L’ambassade du Maroc en Espagne accuse l’Algérie de ne pas contrôler sa frontière occidentale et d’encourager la concentration d’immigrants subsahariens près de la ville autonome espagnole.

Les gouvernements des pays démocratiques comme l’Espagne ne sont pas les seuls à rencontrer des problèmes lorsque des dizaines d’immigrants illégaux tentent de franchir leurs frontières par la force, comme cela s’est produit vendredi à la frontière de Melilla. Même ceux qui, comme le Maroc, sont mal classés dans les indices de démocratie de The Economist et Freedom House, peuvent se retrouver en difficulté.
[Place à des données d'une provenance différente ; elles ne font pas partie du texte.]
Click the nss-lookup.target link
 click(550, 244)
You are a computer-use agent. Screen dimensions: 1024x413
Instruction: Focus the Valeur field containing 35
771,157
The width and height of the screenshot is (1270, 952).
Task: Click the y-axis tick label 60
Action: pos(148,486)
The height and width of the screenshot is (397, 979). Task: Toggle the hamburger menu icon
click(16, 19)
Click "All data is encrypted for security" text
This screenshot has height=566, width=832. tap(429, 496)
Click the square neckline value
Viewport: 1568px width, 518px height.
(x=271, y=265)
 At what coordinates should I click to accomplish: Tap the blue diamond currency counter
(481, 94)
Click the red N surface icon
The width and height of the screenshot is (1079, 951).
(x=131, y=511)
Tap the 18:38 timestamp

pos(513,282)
En Espagne, le président Pedro Sánchez a été critiqué par certains de ses partenaires de coalition et parlementaires ainsi que par une multitude d’ONG qui tiennent son gouvernement en partie responsable de la tragédie de Melilla, dans laquelle 23 Subsahariens ont été tués, selon les chiffres officiels marocains, que les associations de défense des droits de l’homme évaluent à 37. Il s’agit de l’épisode le plus sanglant de tous ceux qui ont eu lieu pour entrer à Ceuta et Melilla depuis que les deux clôtures ont été érigées en 1996 et 1998, respectivement.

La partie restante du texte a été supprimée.